Rs 1 crore endorsement potential: Top women cricketers poised for massive payday after World Cup victory

From where Jemimah Rodrigues stands now, she might be looking at individual deals in the Rs 50 lakh range annually. And if she becomes a consistent series face with stronger digital following, the number could cross one crore, according to an expert.

By  Indrani BoseNov 3, 2025 1:53 PM
Follow us
Rs 1 crore endorsement potential: Top women cricketers poised for massive payday after World Cup victory
2025 Cricket World Cup winning team (Image credit: ICC on X)

When India’s women’s cricket team lifted their first ICC Women’s World Cup trophy in Navi Mumbai on November 2, the moment was instantly mythic. But this time, there is a new tension sitting right under the celebration. The world of advertising is finally paying attention. The market forces are finally interested. The question now is not whether brands will rush to sign these athletes. The question is whether this rush will convert into long term investment.

Because the data suggests this victory arrived at the exact right moment.

Even before the final, the ICC and broadcasters reported that this edition had broken almost every previous engagement benchmark. Early matches saw a five fold jump in unique viewers and billions of digital minutes consumed. The India Pakistan fixture set viewership records that were once considered unreachable for women’s cricket.

Higher viewership always leads to higher pricing power. In the weeks leading into the semifinals, industry notes tracked rising advertiser demand. Some market estimates pointed to 40 to 50 percent higher ad rates compared to previous cycles. This is not awareness. This is proof of commercial value.

And the smartest marketers are already positioning themselves.

The brand fit is there. The discipline to stay is the real test.

Media industry veteran Partha Sinha believes, "What brands do next will depend less on the win and more on how long media keeps the spotlight alive." He warns that post victory euphoria is not proof of structural change. “The real test isn’t the number of brand deals after the win, it’s how many stay a year later when the applause fades. India still treats women athletes as social messages, not market forces. That is what needs to change.”

According to cultural strategist, Shubhranshu Singh, the real cultural breakthrough will be when India stops calling women’s victories historic and starts calling them normal. “The real task is not only to glorify struggle. It is to normalise their excellence. When a woman’s victory is no longer called historic, progress will have arrived. When her presence on the podium feels a part of the normal, equality will become real.”
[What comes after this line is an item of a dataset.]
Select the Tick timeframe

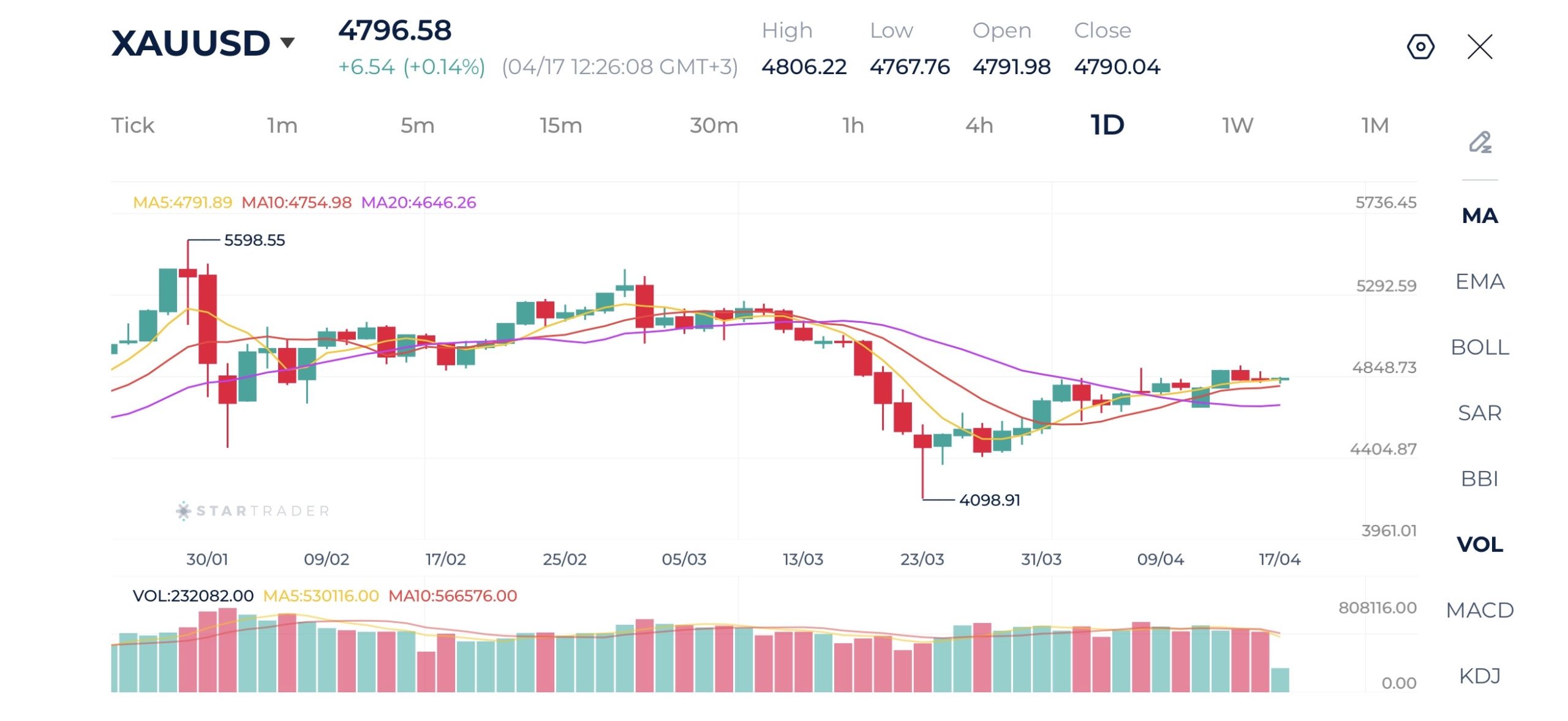point(132,126)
Individual money can actually move very fast.

Ambika Sharma, Founder and Chief Strategist, Pulp Strategy, expects endorsement demand to spike sharply at the top tier. She points to Jemimah Rodrigues whose endorsement catalogue already includes Red Bull, Hyundai, Gillette, Dream11, HMD, boAt and Platinum Evara. Sharma says: “She takes home around Rs 25 lakh per endorsement. From where she stands now, she might be looking at individual deals in the Rs 50 lakh range annually.” And if she becomes a consistent series face with stronger digital following, the number could cross one crore. “But there needs to be consistency on the field and how she manages her off field brand presence,” she adds.

But is this mainstreaming or is this a spike.

Aryan Anurag, Co Founder BingeLabs, believes the industry should stay realistic about cycles. “Women’s cricket is in a spike right now. But that spike also dips. With every spike, the dip becomes less and less.” He says only the top players will sustain deals immediately. “In the next few days, of course there will be a lot of brand deals. But maximum in the next two to three months, it will cool off. Those who will sustain will be the top players.” He believes this is how mainstreaming is built. Slowly. Spike by spike. The baseline rises, and eventually the market stabilises at a higher level.

How brands behave in this next phase will matter the most.

Ramya Ramachandran, Founder and CEO, Whoppl, expects a two to three times jump in inbound brand interest across FMCG, athleisure, fintech and beauty. She believes sustainability will depend on whether brands invest in narrative, not just celebration. “Instead of one off congratulatory campaigns, we need long term partnerships that build narrative. Think mentorship, lifestyle integrations, and digital content IPs that show them as personalities.”

Saurabh Parmar, fractional CMO, says the time to act is right now. “India winning the Women’s World Cup yesterday was incredible. Smart CEOs and CMOs, this is your moment. Now is the time to sign these players.” He even calls out names that could gain disproportionate advantage if they move early. “Campa Cola or Reliance, adidas or even Canva, who will move first?”

His logic is that women cricketers today offer a cleaner canvas for brand storytelling. “Unlike male cricketers who have been in the limelight, they don’t have a narrative built around them. Brands who partner now will get more ROI for every rupee spent.”

This is the hinge point. The attention is proven. The audience is proven. The emotion is proven. This World Cup delivered the perfect commercial test case. Now the market has to decide whether to treat women cricketers as a moment or a market.

If brands choose the second path, this World Cup will be remembered not just as a win. But as the precise year India rewired the economics of women’s sport.